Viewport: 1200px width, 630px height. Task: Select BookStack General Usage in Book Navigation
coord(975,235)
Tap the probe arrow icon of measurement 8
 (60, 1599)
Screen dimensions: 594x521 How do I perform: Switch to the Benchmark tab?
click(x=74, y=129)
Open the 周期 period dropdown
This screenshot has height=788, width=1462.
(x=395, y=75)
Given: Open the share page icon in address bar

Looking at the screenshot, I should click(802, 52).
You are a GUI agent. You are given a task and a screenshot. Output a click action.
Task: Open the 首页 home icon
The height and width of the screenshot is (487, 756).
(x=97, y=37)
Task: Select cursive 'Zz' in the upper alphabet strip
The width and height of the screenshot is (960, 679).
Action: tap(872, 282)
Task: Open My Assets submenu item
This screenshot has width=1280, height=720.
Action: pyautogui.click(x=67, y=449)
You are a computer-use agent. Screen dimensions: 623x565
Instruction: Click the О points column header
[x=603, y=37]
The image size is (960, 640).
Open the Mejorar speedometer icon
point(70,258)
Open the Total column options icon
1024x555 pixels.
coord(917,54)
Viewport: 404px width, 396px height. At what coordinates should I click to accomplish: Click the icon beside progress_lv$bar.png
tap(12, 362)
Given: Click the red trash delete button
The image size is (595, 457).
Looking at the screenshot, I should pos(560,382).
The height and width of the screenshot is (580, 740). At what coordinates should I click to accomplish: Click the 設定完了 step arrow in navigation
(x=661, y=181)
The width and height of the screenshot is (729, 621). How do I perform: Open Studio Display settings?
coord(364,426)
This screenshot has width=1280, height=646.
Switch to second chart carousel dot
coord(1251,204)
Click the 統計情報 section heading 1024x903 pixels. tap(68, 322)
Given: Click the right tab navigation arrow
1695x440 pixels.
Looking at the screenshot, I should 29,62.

- _Work to be completed_: Set down, word for word, only the lines running from the line with "Given: Click the right tab navigation arrow" to the last line of the listing above. Both of those lines belong in your answer.

- _Answer box_:
Given: Click the right tab navigation arrow
1695x440 pixels.
Looking at the screenshot, I should 29,62.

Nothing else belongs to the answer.